IMPLEMENTATION OF EMAIL SPAM DETECTION USING NAÏVE BAYES ALGORITHM AND DECISION TREE J48 TEXT MINING METHOD

  • Rizka Safitri Lutfiyani(1*)
    Universitas Widya Dharma
  • Niken Retnowati(2)
    Universitas Widya Darma Klaten
  • (*) Corresponding Author
Keywords: Text mining, Decision tree, Naïve Bayes

Abstract

Email is quite popular as a digital communication media. This is because the message sending process via email is easy. Unfortunately, most messages in emails are spam emails. Spam is a message that the recipient of the message does not want because spam usually contains advertising messages or fraudulent messages. Ham is the message that the recipient wants. One way to sort these messages is to classify email messages into spam or Ham. Naïve Bayes and decision tree J48 are the algorithms that can be used to classify email messages.
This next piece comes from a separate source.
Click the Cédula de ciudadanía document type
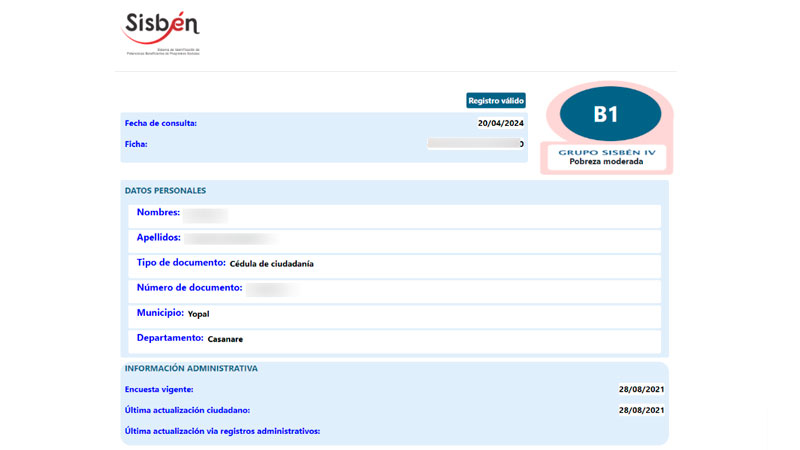The image size is (800, 450). (271, 264)
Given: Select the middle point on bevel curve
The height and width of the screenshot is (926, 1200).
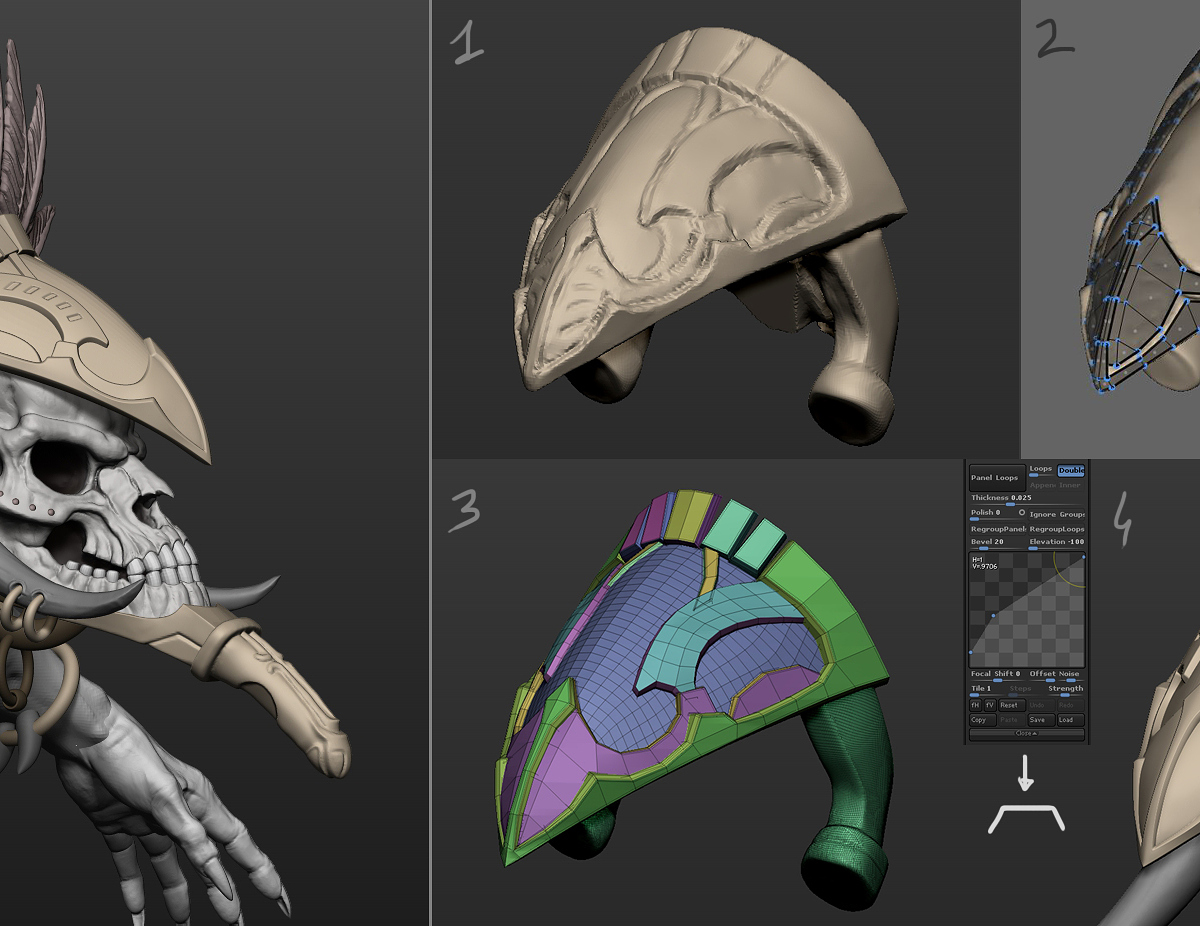Looking at the screenshot, I should pyautogui.click(x=993, y=615).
Therefore, this study aims to compare the effectiveness of the Naïve Bayes algorithm and decision tree J48 in sorting spam emails. The method used is text mining. Data containing the text of the email message in English will be processed before being classified with Naïve Bayes and decision tree J48. The pre-process stage includes tokenization, disposal of stop word lists, stemming, and attribute selection. Furthermore, Data text for email message will be processed using the Naïve Bayes algorithm and decision tree J48. The Naïve Bayes algorithm is a classification algorithm based on Bayesian Decision Theory, while the J48 decision tree algorithm is the development of the ID3 decision tree algorithm. The result of this research is that the decision tree J48 algorithm gets higher accuracy than the Naïve Bayes algorithm. The decision tree J48 algorithm has an accuracy of 93,117% while Naïve Bayes has an accuracy of 88,5284%. The conclusion of this study is that the decision tree J48 algorithm is superior to Naive Bayes for sorting spam emails when viewed from the level of accuracy of each algorithm.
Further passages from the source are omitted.